Kit Miyamoto y Rodrigo León Loya
Desplazados en albergues y advertencias sismológicas

En la región cafetera y en otras zonas golpeadas por el temblor, los residentes han buscado resguardo y intentan auxiliar a sus familias para encontrar refugios seguros luego de que decenas de edificaciones colapsaran.
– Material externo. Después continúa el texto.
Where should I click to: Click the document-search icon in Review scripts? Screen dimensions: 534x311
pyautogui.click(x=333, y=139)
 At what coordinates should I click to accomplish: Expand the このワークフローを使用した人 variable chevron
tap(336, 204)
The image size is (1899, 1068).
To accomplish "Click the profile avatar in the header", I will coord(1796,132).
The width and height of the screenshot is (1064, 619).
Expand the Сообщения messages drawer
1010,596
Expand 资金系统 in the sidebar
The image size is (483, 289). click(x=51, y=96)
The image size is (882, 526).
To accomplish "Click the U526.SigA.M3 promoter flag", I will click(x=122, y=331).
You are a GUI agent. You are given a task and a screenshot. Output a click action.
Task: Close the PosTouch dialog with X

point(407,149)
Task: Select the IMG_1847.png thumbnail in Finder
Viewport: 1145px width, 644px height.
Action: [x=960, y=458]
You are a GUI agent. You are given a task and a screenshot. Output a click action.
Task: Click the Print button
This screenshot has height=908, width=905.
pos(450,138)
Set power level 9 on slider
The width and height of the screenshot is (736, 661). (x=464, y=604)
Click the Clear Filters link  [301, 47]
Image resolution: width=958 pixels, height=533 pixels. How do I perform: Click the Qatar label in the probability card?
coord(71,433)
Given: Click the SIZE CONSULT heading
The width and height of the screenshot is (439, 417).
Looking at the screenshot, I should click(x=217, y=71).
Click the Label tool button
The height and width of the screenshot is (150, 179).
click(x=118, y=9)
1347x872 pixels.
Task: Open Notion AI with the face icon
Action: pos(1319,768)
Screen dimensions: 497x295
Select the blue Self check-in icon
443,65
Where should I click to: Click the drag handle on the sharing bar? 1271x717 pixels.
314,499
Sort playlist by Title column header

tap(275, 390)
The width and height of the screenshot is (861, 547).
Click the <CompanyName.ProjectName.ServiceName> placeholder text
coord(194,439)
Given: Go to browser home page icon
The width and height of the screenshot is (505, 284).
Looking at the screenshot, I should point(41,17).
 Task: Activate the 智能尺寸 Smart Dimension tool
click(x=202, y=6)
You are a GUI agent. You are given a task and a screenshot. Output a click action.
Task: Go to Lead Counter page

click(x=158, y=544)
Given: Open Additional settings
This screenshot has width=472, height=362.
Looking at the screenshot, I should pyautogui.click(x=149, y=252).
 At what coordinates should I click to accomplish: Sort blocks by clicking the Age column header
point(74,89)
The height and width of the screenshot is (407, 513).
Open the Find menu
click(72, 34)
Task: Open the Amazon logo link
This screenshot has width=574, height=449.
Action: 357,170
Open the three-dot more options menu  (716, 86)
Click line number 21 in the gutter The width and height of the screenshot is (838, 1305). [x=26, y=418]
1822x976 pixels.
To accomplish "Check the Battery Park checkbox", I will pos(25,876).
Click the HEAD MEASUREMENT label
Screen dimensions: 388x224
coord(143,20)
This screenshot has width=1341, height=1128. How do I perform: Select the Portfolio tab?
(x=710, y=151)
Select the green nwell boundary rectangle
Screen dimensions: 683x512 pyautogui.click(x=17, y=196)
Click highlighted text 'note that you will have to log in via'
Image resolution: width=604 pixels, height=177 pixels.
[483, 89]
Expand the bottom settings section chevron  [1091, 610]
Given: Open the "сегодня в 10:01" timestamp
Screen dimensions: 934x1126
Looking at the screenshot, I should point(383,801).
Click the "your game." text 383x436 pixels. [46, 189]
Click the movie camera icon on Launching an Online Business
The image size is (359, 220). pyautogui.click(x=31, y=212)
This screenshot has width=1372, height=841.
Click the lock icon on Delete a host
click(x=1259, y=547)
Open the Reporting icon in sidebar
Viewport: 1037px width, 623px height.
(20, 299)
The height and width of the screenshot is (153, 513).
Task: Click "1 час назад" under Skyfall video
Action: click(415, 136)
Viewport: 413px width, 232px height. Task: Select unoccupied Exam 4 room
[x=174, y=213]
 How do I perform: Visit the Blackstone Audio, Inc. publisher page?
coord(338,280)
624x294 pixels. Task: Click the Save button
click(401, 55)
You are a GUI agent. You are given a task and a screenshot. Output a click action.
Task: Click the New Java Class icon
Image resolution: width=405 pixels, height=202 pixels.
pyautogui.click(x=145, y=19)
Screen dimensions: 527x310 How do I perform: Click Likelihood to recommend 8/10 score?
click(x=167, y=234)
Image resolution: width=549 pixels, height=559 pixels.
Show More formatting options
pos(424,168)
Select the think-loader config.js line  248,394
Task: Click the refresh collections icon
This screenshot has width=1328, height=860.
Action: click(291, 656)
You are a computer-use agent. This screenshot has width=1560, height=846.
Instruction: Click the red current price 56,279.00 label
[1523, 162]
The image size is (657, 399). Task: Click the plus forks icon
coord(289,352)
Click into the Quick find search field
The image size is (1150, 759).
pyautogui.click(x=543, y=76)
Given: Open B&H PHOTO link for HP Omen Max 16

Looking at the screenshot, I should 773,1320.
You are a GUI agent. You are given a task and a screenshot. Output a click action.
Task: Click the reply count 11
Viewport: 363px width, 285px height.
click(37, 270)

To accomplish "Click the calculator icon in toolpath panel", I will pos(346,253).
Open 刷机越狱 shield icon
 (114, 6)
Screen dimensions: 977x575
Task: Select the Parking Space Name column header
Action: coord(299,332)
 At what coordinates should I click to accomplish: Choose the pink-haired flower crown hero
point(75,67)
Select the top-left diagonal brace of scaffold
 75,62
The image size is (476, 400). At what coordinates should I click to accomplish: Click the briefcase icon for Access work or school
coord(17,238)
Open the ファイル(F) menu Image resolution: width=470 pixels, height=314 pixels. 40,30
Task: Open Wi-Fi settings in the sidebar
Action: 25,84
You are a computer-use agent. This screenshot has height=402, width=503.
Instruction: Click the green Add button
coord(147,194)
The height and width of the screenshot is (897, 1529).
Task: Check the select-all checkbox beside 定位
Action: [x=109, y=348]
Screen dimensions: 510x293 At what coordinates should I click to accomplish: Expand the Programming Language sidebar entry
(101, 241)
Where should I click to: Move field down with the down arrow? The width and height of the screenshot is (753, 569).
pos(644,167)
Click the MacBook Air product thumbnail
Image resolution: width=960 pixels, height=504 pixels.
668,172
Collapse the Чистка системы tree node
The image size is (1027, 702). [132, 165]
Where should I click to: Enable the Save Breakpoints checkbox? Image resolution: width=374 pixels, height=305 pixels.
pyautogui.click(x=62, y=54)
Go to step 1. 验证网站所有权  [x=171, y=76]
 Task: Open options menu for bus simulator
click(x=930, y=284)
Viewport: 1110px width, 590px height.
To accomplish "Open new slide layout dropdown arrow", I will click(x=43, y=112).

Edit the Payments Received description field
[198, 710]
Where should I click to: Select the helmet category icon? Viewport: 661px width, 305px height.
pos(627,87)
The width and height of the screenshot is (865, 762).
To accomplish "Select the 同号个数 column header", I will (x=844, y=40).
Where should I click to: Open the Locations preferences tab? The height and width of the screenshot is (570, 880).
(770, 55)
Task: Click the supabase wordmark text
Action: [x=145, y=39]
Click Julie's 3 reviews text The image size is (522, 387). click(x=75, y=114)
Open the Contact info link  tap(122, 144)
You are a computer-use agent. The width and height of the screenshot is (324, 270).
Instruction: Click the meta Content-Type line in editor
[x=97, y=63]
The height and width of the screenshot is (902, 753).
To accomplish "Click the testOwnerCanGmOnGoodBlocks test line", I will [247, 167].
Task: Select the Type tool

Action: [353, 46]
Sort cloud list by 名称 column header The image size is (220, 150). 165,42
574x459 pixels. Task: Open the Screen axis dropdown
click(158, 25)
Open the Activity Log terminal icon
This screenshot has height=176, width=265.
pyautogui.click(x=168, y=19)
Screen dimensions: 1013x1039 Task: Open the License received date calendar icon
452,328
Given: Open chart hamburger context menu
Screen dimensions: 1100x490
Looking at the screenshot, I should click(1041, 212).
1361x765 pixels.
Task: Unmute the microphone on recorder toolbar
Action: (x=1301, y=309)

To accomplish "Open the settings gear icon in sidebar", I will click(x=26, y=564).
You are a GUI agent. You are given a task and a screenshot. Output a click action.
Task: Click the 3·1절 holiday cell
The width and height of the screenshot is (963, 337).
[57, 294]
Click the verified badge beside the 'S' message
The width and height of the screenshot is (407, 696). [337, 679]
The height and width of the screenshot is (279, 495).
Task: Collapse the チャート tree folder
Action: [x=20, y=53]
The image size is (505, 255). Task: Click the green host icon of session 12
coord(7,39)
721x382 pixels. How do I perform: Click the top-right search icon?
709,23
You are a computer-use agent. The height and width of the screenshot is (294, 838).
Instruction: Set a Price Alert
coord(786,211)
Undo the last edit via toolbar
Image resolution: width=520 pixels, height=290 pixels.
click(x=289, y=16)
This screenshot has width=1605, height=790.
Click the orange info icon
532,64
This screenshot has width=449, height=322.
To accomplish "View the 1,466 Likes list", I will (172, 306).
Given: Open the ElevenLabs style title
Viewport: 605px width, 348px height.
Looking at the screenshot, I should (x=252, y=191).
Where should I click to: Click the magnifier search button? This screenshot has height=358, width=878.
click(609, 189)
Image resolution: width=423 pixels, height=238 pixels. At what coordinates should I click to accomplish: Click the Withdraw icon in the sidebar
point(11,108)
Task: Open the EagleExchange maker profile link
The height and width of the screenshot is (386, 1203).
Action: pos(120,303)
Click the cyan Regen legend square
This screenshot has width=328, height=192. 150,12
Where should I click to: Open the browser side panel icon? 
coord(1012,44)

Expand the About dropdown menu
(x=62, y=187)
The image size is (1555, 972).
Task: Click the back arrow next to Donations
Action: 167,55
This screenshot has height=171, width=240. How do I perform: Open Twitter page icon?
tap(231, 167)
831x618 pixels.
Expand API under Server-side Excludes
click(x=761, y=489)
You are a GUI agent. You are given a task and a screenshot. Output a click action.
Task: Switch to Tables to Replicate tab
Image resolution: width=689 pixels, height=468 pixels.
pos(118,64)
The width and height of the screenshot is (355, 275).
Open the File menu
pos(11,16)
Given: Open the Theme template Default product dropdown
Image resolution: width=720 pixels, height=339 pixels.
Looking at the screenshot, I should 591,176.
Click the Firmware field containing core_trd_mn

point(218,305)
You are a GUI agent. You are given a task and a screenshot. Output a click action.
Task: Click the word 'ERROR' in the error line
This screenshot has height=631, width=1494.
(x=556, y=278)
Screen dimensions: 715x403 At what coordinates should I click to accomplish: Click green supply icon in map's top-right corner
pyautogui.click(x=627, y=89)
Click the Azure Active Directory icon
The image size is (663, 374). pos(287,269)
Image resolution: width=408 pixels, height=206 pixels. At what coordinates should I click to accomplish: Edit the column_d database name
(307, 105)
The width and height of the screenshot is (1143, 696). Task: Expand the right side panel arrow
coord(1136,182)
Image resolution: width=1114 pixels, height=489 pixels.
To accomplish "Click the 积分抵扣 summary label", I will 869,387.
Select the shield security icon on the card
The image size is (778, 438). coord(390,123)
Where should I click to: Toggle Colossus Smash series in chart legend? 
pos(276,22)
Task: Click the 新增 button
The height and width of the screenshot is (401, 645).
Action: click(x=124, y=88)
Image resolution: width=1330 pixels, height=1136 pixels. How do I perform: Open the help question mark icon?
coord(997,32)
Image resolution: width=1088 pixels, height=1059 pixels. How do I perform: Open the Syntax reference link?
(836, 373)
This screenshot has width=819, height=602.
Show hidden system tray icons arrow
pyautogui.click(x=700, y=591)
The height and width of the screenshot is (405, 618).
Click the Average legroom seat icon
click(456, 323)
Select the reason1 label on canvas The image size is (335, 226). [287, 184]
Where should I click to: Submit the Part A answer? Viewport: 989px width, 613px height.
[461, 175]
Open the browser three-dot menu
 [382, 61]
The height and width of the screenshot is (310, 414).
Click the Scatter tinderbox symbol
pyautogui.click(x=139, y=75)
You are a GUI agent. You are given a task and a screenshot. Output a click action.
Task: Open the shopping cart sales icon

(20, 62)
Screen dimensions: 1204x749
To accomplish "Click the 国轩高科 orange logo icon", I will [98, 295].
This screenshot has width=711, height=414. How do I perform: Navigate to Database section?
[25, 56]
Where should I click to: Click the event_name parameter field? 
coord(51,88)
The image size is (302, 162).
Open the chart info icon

Entre los afectados se encuentran relatos como el de Liliana, quien se encontraba en el quinto piso de un edificio en Colombia al momento del sismo y cuyo inmueble resultó con grietas peligrosas, según relató su hija Paula Favre desde San Jose tras recibir una llamada telefónica la mañana del lunes.
La magnitud de la catástrofe también ha movilizado a expertos internacionales como el doctor Kit Miyamoto, ingeniero estructural y comisionado de Seguridad Sísmica de California, quien se encontraba en Venezuela colaborando en las labores de recuperación tras un terremoto y viajó a Colombia para ayudar a determinar si los edificios y viviendas dañadas son seguros para su ocupación.
Rodrigo León Loya, profesor de geociencias de la Universidad de los Andes, señaló a través de CBS News que hay que recordar que Colombia está llena de fallas geológicas activas, y apuntó que la cuestión no es si puede volver a suceder, sino más bien cuándo ocurrirá un terremoto de magnitud similar en otra de las fuentes sísmicas de Colombia.
Mientras tanto, comunidades y organizaciones locales continúan movilizando apoyos e iniciativas de solidaridad coordinadas para auxiliar a los damnificados en las zonas más afectadas por la tragedia que continúa impactando al occidente colombiano.